Diabetes is a leading cause of blindness and visual impairments. Diabetic keratopathy, characterized by corneal thinning, disorganization, and persistent epithelial defects, is recognized as a significant cause of morbidity associated with the disease, presenting in an estimated 47-64% of diabetics. Unlike in normoglycemic individuals, diabetic corneal defects are associated with abnormal corneal re-epithelialization and individuals with diabetes present with persistent corneal wounds that are unresponsive to conventional treatment regimens.

FirstString Research is a clinical stage biotech company with clinical success in developing therapeutic peptides for applications in tissue engineering and regenerative medicine.  FirstString’s lead peptide, ACT1, is based on the C-terminal sequence of connexin43 (Cx43) and is designed to enter the cell and competitively inhibit the binding of endogenous Cx43. Cx43 plays critical roles in multiple aspects of wound healing, including spread of injury signals, extravasation of immune cells, granulation tissue formation, and fibrosis. A topical gel formulation of ACT1 (Granexin) is in Phase III clinical development for chronic wound healing and scar reduction.

Studies in preclinical models of efficacy show significant enhancement in corneal re-epithelialization and wound closure following ethanol-induced corneal burn injuries in diabetic rats, as compared with controls. Given the success of ACT1 in dermal indication programs and the positive preclinical efficacy outcomes in relation to corneal healing, the objectives of this BrIDGs application are aimed at safety evaluation and optimization of an ACT1 formulation with the goal to complete a preclinical safety package for an Investigational New Drug (IND) application and pave the way for human clinical evaluation.

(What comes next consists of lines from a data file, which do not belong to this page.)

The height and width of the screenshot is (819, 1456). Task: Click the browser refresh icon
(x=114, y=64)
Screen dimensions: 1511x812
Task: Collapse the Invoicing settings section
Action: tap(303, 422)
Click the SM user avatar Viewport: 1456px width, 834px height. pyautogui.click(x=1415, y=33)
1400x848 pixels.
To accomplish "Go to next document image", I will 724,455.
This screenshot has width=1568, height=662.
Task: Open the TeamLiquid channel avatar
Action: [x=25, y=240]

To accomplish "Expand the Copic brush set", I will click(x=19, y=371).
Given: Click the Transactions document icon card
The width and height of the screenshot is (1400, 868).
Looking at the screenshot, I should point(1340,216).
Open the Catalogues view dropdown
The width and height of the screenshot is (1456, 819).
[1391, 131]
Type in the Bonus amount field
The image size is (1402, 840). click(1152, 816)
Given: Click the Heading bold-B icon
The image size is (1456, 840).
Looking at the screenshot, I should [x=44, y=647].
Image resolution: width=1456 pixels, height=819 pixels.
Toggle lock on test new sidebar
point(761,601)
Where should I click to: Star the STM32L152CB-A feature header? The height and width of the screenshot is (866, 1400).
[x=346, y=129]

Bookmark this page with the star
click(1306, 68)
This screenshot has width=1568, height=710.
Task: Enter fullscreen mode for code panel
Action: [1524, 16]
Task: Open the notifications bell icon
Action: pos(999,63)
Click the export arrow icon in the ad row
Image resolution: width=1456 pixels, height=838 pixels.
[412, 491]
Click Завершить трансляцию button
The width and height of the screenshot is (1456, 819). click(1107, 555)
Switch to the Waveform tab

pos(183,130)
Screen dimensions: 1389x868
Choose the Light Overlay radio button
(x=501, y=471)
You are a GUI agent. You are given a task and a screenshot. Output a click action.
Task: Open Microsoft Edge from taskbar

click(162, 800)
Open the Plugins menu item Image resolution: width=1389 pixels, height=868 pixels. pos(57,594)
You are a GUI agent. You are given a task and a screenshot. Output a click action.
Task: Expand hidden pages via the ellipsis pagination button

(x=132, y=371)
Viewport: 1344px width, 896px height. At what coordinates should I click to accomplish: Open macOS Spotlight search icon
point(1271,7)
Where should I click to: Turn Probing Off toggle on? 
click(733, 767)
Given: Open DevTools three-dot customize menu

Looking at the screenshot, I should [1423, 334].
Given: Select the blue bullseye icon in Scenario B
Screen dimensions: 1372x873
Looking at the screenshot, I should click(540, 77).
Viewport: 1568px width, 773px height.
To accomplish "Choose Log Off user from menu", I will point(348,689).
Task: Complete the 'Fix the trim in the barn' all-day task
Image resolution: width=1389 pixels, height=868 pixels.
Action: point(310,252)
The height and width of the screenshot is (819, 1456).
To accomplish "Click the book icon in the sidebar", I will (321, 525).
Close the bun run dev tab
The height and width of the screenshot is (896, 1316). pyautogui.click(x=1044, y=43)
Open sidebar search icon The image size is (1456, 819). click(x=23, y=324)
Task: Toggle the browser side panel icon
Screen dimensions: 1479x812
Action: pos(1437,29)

In addition to addressing the medical needs of an expanding diabetic population, this formulation may be applicable in corneal injuries resulting from military engagement or corneal epithelial damage obtained during cataract or corneal refractive surgery.

Lead Collaborator

FirstString Research, Inc., Mount Pleasant, South Carolina
Gautam Ghatnekar, Ph.D.

Public Health Impact

Reports from the American Diabetes Association indicate that an estimated 29.1million people in the US have diabetes. The chronic nature of diabetes, severity of its complications, and the disease management resources puts an enormous economic and societal burden on the individual, family, and healthcare system.


BrIDGs program scientists are collaborating on completion of formulation development, and pharmacokinetic and IND-directed toxicology studies.